**Stored records**:
BEGIN

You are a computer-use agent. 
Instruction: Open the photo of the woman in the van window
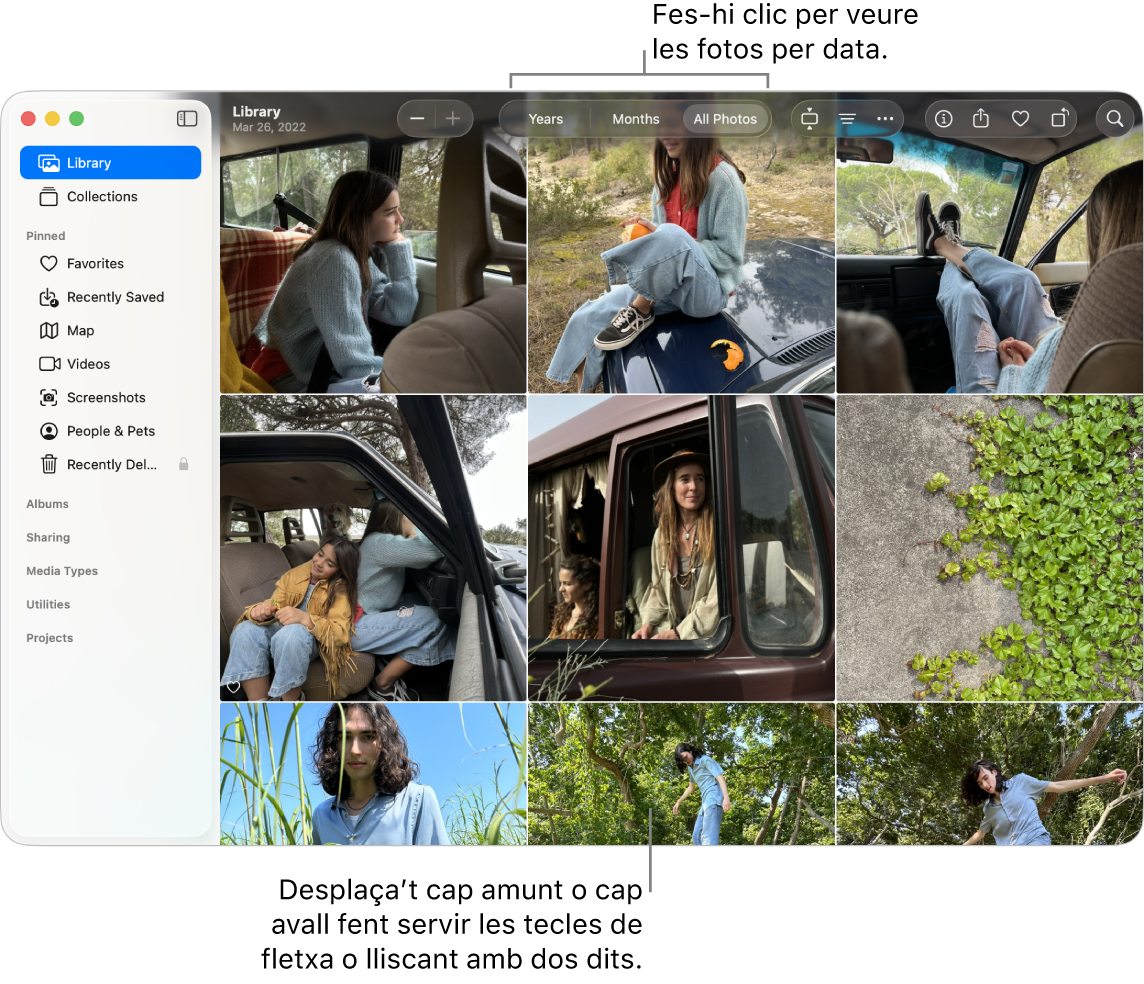pos(681,547)
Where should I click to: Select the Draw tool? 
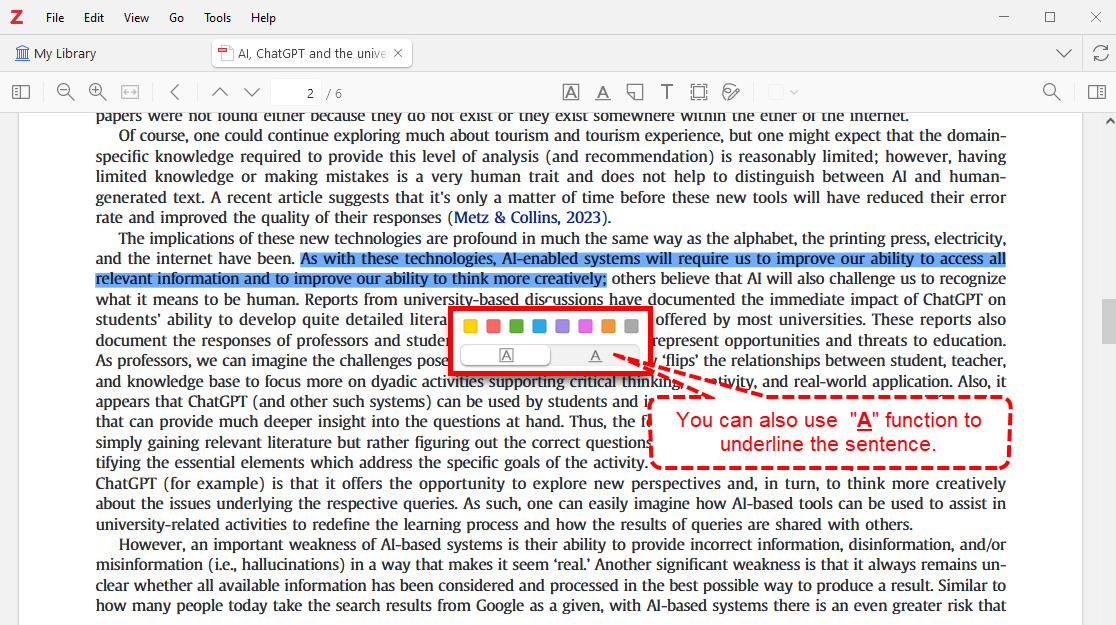[731, 92]
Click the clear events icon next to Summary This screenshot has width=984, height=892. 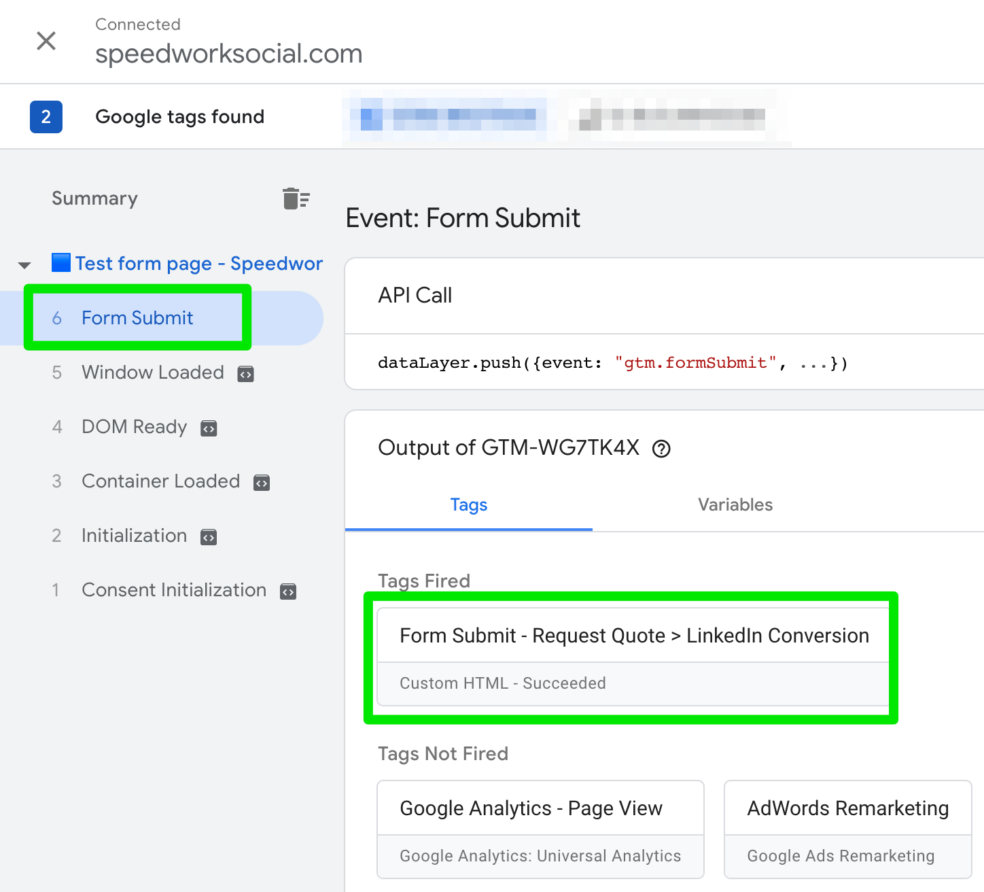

END

**INSTRUCTIONS TO FOLLOW**:
Word for word, give the entries back in full; the pictures do not belong in the copy.

**YOUR SOLUTION**:
You are a computer-use agent. 
Instruction: Open the photo of the woman in the van window
pos(681,547)
Where should I click to: Select the Draw tool? 
[731, 92]
Click the clear events icon next to Summary This screenshot has width=984, height=892. 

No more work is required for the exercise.